**Exercise objective:** Output every record below exactly.

● ● ● ● ● ● ●

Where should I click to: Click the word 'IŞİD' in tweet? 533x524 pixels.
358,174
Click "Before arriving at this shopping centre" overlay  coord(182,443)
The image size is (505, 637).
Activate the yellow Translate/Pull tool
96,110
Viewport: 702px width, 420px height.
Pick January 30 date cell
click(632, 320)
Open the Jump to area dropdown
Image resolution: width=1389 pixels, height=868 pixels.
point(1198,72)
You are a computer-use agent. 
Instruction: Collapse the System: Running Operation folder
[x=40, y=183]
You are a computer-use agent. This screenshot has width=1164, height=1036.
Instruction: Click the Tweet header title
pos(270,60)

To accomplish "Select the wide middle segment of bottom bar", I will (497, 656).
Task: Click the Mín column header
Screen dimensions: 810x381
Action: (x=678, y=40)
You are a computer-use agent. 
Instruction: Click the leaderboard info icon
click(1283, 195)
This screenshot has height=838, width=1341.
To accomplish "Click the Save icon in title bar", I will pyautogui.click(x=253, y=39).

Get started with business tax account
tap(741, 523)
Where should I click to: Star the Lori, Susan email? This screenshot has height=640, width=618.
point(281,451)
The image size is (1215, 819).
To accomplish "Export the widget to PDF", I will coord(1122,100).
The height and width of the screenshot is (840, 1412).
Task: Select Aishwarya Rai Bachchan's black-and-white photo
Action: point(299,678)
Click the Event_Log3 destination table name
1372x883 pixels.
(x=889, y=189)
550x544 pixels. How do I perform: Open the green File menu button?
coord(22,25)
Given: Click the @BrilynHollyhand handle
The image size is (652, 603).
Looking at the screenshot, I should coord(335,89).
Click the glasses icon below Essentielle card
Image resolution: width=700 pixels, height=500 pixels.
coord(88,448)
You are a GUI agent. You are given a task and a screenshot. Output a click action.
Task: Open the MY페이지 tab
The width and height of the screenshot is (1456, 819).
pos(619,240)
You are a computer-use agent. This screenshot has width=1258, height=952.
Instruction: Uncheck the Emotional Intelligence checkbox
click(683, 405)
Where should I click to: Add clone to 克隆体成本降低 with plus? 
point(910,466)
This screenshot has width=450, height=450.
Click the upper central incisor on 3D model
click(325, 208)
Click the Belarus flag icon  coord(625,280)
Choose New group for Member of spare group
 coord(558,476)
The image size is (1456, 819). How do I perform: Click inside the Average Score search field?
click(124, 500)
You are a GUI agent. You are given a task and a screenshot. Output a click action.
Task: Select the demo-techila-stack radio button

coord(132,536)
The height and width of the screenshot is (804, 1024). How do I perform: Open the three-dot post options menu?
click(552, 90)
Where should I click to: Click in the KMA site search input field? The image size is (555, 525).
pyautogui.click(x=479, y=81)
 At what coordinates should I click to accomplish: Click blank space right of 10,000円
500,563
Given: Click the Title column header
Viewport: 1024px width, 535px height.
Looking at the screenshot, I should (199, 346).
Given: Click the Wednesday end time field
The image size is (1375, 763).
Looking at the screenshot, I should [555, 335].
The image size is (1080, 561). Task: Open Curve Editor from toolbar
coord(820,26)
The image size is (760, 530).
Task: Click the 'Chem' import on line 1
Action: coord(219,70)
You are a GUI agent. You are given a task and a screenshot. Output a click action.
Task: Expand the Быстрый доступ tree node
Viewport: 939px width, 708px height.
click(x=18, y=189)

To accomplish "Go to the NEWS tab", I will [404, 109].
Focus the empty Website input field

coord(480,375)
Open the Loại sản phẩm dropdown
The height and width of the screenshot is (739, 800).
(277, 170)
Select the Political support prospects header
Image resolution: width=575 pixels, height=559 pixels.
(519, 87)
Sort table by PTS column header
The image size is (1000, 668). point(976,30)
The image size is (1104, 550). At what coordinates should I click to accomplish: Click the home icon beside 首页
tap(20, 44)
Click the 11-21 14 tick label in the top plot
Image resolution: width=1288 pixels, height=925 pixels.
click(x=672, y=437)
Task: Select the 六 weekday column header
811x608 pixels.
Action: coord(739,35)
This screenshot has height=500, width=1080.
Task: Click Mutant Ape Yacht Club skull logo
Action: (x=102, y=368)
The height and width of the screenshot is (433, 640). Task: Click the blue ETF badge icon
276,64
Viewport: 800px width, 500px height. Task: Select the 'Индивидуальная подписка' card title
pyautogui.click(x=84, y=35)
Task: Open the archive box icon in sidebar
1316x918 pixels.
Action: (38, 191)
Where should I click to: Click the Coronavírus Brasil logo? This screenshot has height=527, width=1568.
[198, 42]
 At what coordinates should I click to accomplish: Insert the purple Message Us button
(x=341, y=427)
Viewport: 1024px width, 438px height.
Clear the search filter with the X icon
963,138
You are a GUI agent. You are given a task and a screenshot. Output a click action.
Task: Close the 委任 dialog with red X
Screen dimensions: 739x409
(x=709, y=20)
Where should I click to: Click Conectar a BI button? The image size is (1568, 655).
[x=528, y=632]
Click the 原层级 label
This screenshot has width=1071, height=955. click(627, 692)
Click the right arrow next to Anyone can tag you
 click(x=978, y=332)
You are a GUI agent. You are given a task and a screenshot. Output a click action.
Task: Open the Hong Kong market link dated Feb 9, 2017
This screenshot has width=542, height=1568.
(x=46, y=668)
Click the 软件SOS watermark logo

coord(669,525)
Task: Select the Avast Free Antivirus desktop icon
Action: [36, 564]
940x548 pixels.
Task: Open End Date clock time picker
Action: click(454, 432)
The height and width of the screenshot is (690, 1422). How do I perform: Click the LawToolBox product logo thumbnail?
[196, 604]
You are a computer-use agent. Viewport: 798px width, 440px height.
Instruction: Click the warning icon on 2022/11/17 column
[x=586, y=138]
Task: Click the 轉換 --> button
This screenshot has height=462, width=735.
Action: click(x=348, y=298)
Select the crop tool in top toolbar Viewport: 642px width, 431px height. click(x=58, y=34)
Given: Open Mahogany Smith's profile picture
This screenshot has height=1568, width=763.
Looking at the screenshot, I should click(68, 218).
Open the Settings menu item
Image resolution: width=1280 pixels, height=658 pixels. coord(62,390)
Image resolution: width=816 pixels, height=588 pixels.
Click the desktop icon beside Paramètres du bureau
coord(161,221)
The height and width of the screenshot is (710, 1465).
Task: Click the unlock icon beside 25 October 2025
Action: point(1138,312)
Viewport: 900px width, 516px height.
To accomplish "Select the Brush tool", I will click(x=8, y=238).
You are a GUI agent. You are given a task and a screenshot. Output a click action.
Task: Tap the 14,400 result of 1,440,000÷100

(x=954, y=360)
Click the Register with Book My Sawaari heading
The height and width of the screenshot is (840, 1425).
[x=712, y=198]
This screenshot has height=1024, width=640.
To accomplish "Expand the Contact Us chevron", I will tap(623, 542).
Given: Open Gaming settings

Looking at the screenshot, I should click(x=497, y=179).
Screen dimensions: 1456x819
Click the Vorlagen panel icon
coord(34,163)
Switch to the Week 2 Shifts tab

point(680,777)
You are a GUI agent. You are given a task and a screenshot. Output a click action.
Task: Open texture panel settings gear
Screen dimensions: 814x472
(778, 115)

● ● ● ● ● ● ●

**Output:**
Where should I click to: Click the word 'IŞİD' in tweet? 533x524 pixels.
358,174
Click "Before arriving at this shopping centre" overlay  coord(182,443)
The image size is (505, 637).
Activate the yellow Translate/Pull tool
96,110
Viewport: 702px width, 420px height.
Pick January 30 date cell
click(632, 320)
Open the Jump to area dropdown
Image resolution: width=1389 pixels, height=868 pixels.
point(1198,72)
You are a computer-use agent. 
Instruction: Collapse the System: Running Operation folder
[x=40, y=183]
You are a computer-use agent. This screenshot has width=1164, height=1036.
Instruction: Click the Tweet header title
pos(270,60)

To accomplish "Select the wide middle segment of bottom bar", I will (497, 656).
Task: Click the Mín column header
Screen dimensions: 810x381
Action: (x=678, y=40)
You are a computer-use agent. 
Instruction: Click the leaderboard info icon
click(1283, 195)
This screenshot has height=838, width=1341.
To accomplish "Click the Save icon in title bar", I will pyautogui.click(x=253, y=39).

Get started with business tax account
tap(741, 523)
Where should I click to: Star the Lori, Susan email? This screenshot has height=640, width=618.
point(281,451)
The image size is (1215, 819).
To accomplish "Export the widget to PDF", I will coord(1122,100).
The height and width of the screenshot is (840, 1412).
Task: Select Aishwarya Rai Bachchan's black-and-white photo
Action: point(299,678)
Click the Event_Log3 destination table name
1372x883 pixels.
(x=889, y=189)
550x544 pixels. How do I perform: Open the green File menu button?
coord(22,25)
Given: Click the @BrilynHollyhand handle
The image size is (652, 603).
Looking at the screenshot, I should coord(335,89).
Click the glasses icon below Essentielle card
Image resolution: width=700 pixels, height=500 pixels.
coord(88,448)
You are a GUI agent. You are given a task and a screenshot. Output a click action.
Task: Open the MY페이지 tab
The width and height of the screenshot is (1456, 819).
pos(619,240)
You are a computer-use agent. This screenshot has width=1258, height=952.
Instruction: Uncheck the Emotional Intelligence checkbox
click(683, 405)
Where should I click to: Add clone to 克隆体成本降低 with plus? 
point(910,466)
This screenshot has width=450, height=450.
Click the upper central incisor on 3D model
click(325, 208)
Click the Belarus flag icon  coord(625,280)
Choose New group for Member of spare group
 coord(558,476)
The image size is (1456, 819). How do I perform: Click inside the Average Score search field?
click(124, 500)
You are a GUI agent. You are given a task and a screenshot. Output a click action.
Task: Select the demo-techila-stack radio button

coord(132,536)
The height and width of the screenshot is (804, 1024). How do I perform: Open the three-dot post options menu?
click(552, 90)
Where should I click to: Click in the KMA site search input field? The image size is (555, 525).
pyautogui.click(x=479, y=81)
 At what coordinates should I click to accomplish: Click blank space right of 10,000円
500,563
Given: Click the Title column header
Viewport: 1024px width, 535px height.
Looking at the screenshot, I should (199, 346).
Given: Click the Wednesday end time field
The image size is (1375, 763).
Looking at the screenshot, I should [555, 335].
The image size is (1080, 561). Task: Open Curve Editor from toolbar
coord(820,26)
The image size is (760, 530).
Task: Click the 'Chem' import on line 1
Action: coord(219,70)
You are a GUI agent. You are given a task and a screenshot. Output a click action.
Task: Expand the Быстрый доступ tree node
Viewport: 939px width, 708px height.
click(x=18, y=189)

To accomplish "Go to the NEWS tab", I will [404, 109].
Focus the empty Website input field

coord(480,375)
Open the Loại sản phẩm dropdown
The height and width of the screenshot is (739, 800).
(277, 170)
Select the Political support prospects header
Image resolution: width=575 pixels, height=559 pixels.
(519, 87)
Sort table by PTS column header
The image size is (1000, 668). point(976,30)
The image size is (1104, 550). At what coordinates should I click to accomplish: Click the home icon beside 首页
tap(20, 44)
Click the 11-21 14 tick label in the top plot
Image resolution: width=1288 pixels, height=925 pixels.
click(x=672, y=437)
Task: Select the 六 weekday column header
811x608 pixels.
Action: coord(739,35)
This screenshot has height=500, width=1080.
Task: Click Mutant Ape Yacht Club skull logo
Action: (x=102, y=368)
The height and width of the screenshot is (433, 640). Task: Click the blue ETF badge icon
276,64
Viewport: 800px width, 500px height. Task: Select the 'Индивидуальная подписка' card title
pyautogui.click(x=84, y=35)
Task: Open the archive box icon in sidebar
1316x918 pixels.
Action: (38, 191)
Where should I click to: Click the Coronavírus Brasil logo? This screenshot has height=527, width=1568.
[198, 42]
 At what coordinates should I click to accomplish: Insert the purple Message Us button
(x=341, y=427)
Viewport: 1024px width, 438px height.
Clear the search filter with the X icon
963,138
You are a GUI agent. You are given a task and a screenshot. Output a click action.
Task: Close the 委任 dialog with red X
Screen dimensions: 739x409
(x=709, y=20)
Where should I click to: Click Conectar a BI button? The image size is (1568, 655).
[x=528, y=632]
Click the 原层级 label
This screenshot has width=1071, height=955. click(627, 692)
Click the right arrow next to Anyone can tag you
 click(x=978, y=332)
You are a GUI agent. You are given a task and a screenshot. Output a click action.
Task: Open the Hong Kong market link dated Feb 9, 2017
This screenshot has width=542, height=1568.
(x=46, y=668)
Click the 软件SOS watermark logo

coord(669,525)
Task: Select the Avast Free Antivirus desktop icon
Action: [36, 564]
940x548 pixels.
Task: Open End Date clock time picker
Action: click(454, 432)
The height and width of the screenshot is (690, 1422). How do I perform: Click the LawToolBox product logo thumbnail?
[196, 604]
You are a computer-use agent. Viewport: 798px width, 440px height.
Instruction: Click the warning icon on 2022/11/17 column
[x=586, y=138]
Task: Click the 轉換 --> button
This screenshot has height=462, width=735.
Action: click(x=348, y=298)
Select the crop tool in top toolbar Viewport: 642px width, 431px height. click(x=58, y=34)
Given: Open Mahogany Smith's profile picture
This screenshot has height=1568, width=763.
Looking at the screenshot, I should click(68, 218).
Open the Settings menu item
Image resolution: width=1280 pixels, height=658 pixels. coord(62,390)
Image resolution: width=816 pixels, height=588 pixels.
Click the desktop icon beside Paramètres du bureau
coord(161,221)
The height and width of the screenshot is (710, 1465).
Task: Click the unlock icon beside 25 October 2025
Action: point(1138,312)
Viewport: 900px width, 516px height.
To accomplish "Select the Brush tool", I will click(x=8, y=238).
You are a GUI agent. You are given a task and a screenshot. Output a click action.
Task: Tap the 14,400 result of 1,440,000÷100

(x=954, y=360)
Click the Register with Book My Sawaari heading
The height and width of the screenshot is (840, 1425).
[x=712, y=198]
This screenshot has height=1024, width=640.
To accomplish "Expand the Contact Us chevron", I will tap(623, 542).
Given: Open Gaming settings

Looking at the screenshot, I should click(x=497, y=179).
Screen dimensions: 1456x819
Click the Vorlagen panel icon
coord(34,163)
Switch to the Week 2 Shifts tab

point(680,777)
You are a GUI agent. You are given a task and a screenshot. Output a click action.
Task: Open texture panel settings gear
Screen dimensions: 814x472
(778, 115)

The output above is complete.